## Page
* * * * *

Whether you own or rent, you should make an inventory of all your furniture, appliances, rugs, clothing, furs, jewelry, etc. List every major item and its value. It's best to do this before you buy homeowners insurance, to help you decide how much coverage you'll need to protect your possessions. Most insurance agents have household inventory booklets, prepared by their companies and free for the asking. Get one; it will help with your inventory. Keep a master copy of your completed inventory in a safe place away from home. If a loss should ever occur, the inventory will help you and your insurance company to determine your loss as accurately and quickly as possible.
Your home should be insured for at least 80% of its replacement value. With 80% coverage, the insurance company will pay losses in full, less any deductible, up to the face amount of your policy. If coverage is less than 80% of its current replacement value, a claim is settled on actual cash value---taking depreciation. To adequately insure your dwelling, you must know its replacement value. If you aren't sure of your home's value, play it safe and get help from your agent.

* * * * *

## Stated exercise 1
Write out the part of the home insurance passage that opens with the words containing "Whether you own" and closes with "quickly as possible.".
## Stated exercise 2
In the home insurance passage, what is the minimum share of replacement value a home should be insured for?

## Information shown

* * * * *

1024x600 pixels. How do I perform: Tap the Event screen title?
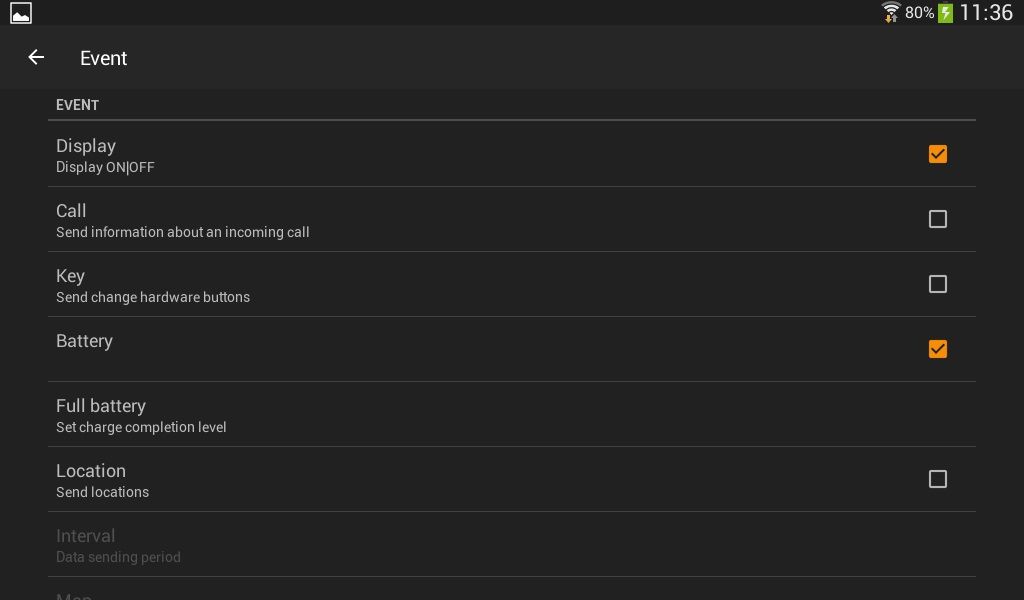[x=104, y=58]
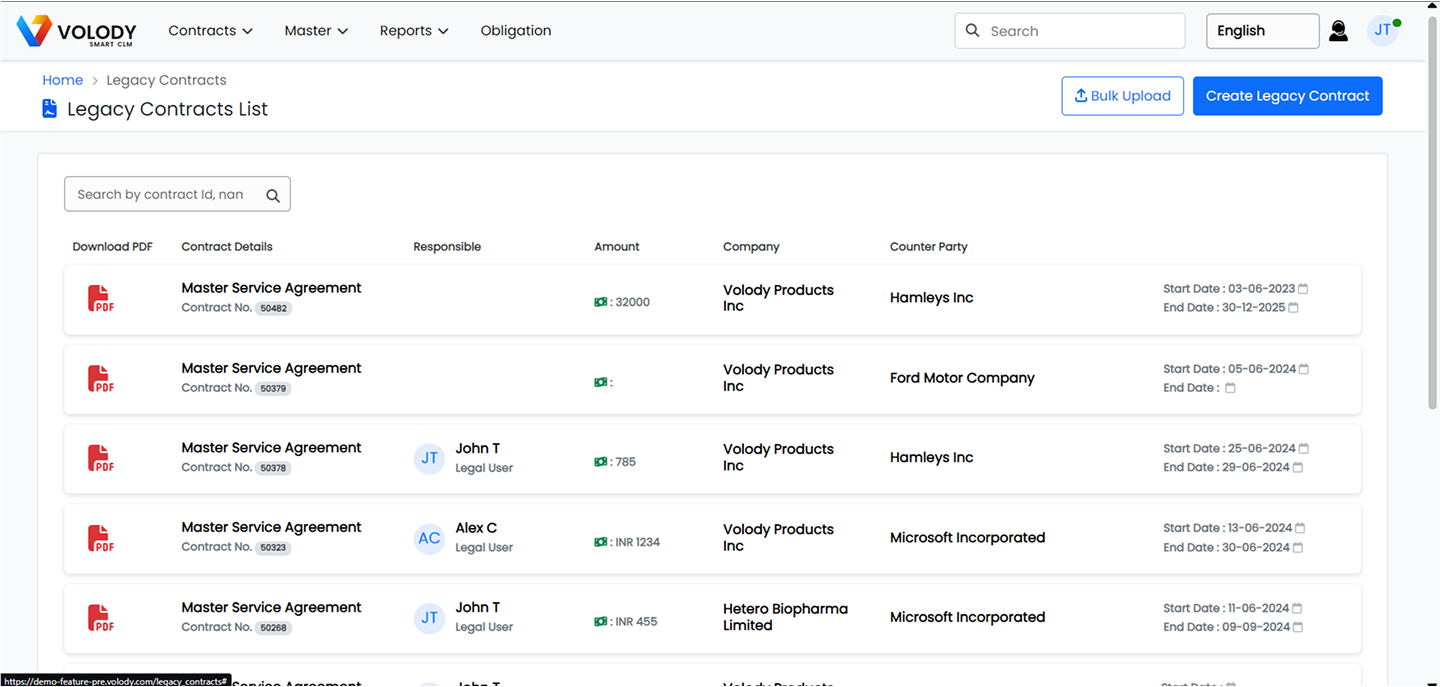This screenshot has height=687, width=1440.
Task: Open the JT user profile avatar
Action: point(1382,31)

* * * * *

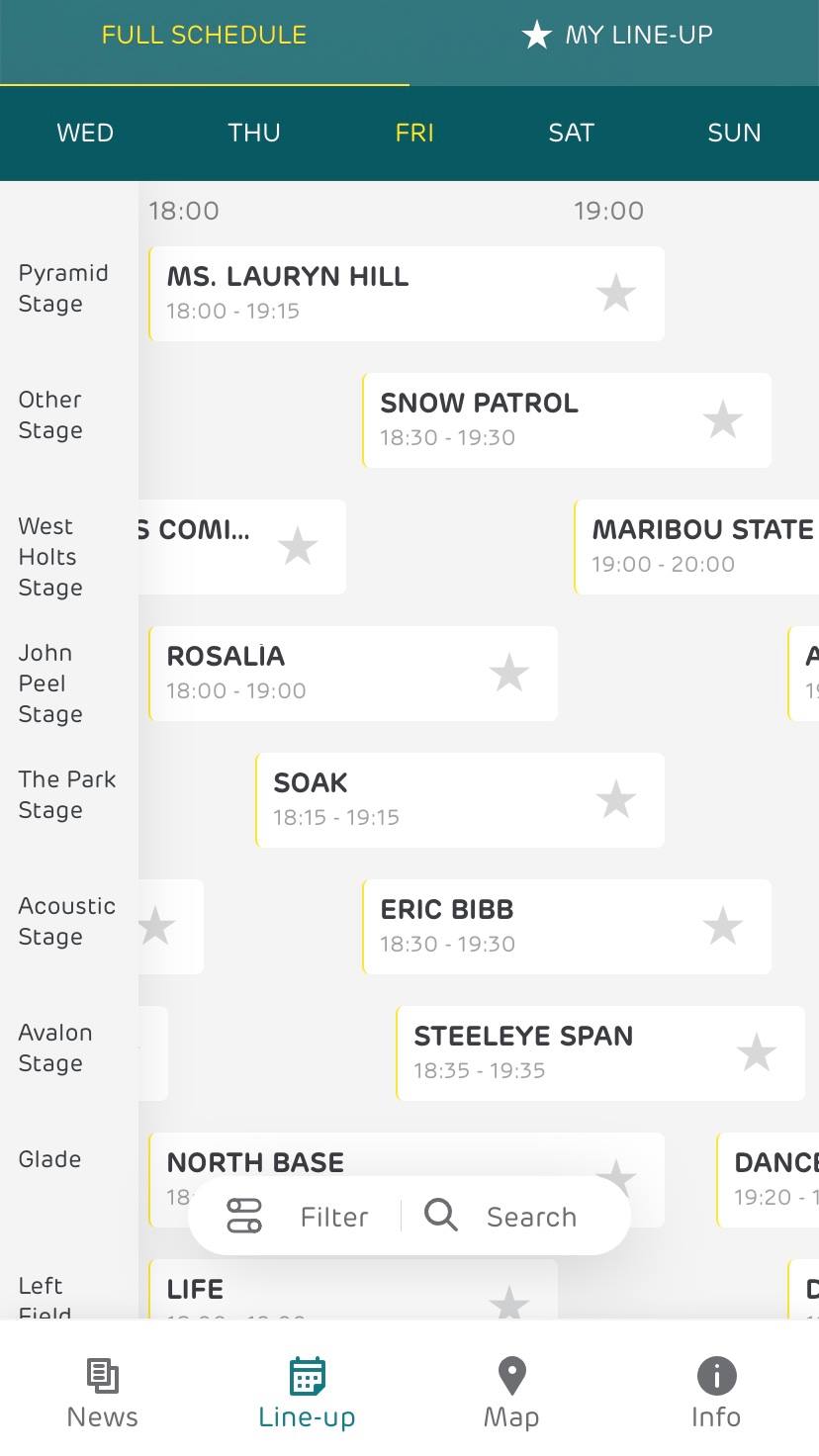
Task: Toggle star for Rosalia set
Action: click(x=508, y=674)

* * * * *

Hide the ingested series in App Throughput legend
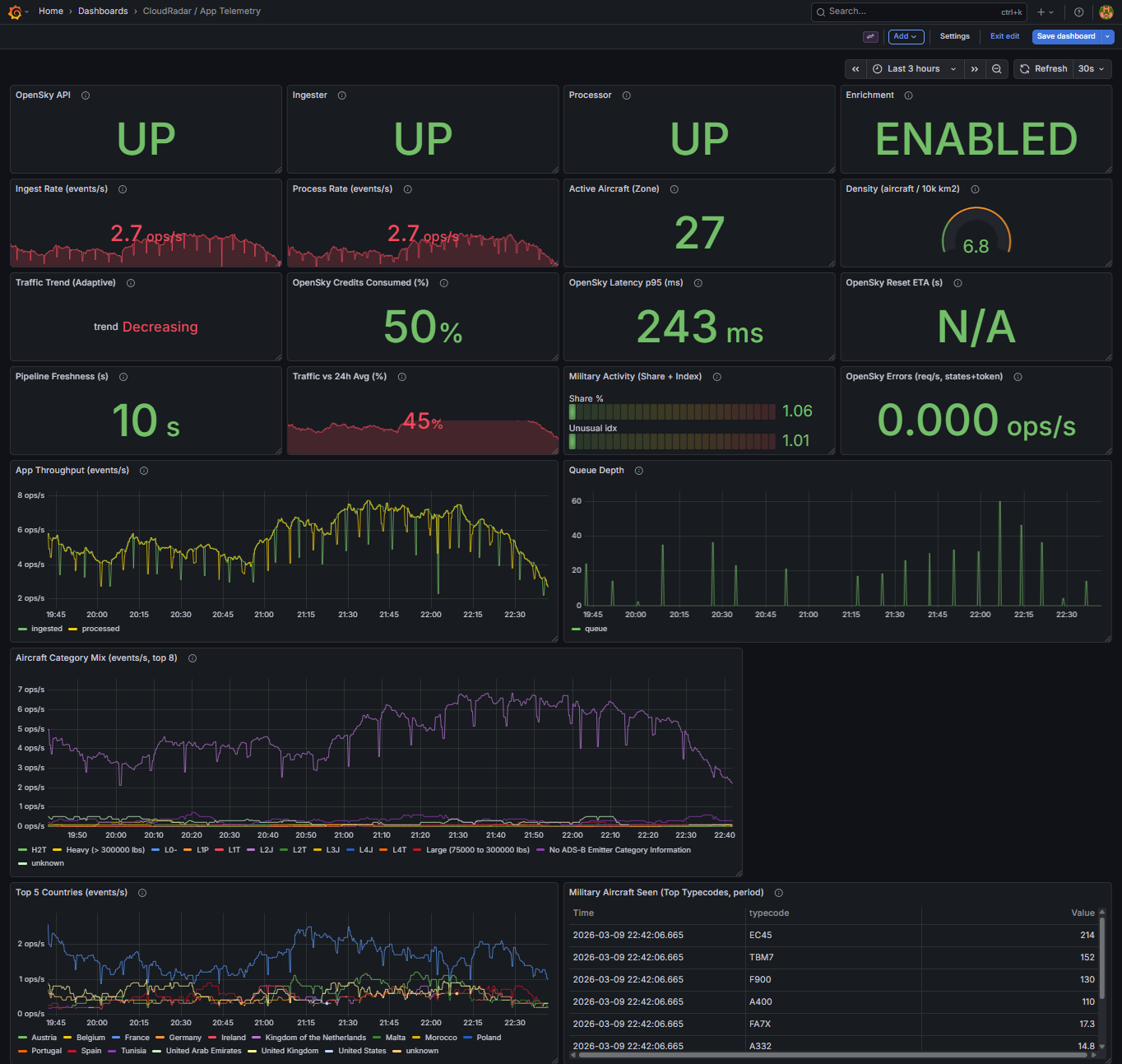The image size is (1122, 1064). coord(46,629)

* * * * *

## Task output 1
Whether you own or rent, you should make an inventory of all your furniture, appliances, rugs, clothing, furs, jewelry, etc. List every major item and its value. It's best to do this before you buy homeowners insurance, to help you decide how much coverage you'll need to protect your possessions. Most insurance agents have household inventory booklets, prepared by their companies and free for the asking. Get one; it will help with your inventory. Keep a master copy of your completed inventory in a safe place away from home. If a loss should ever occur, the inventory will help you and your insurance company to determine your loss as accurately and quickly as possible.

## Task output 2
At least 80% of its replacement value.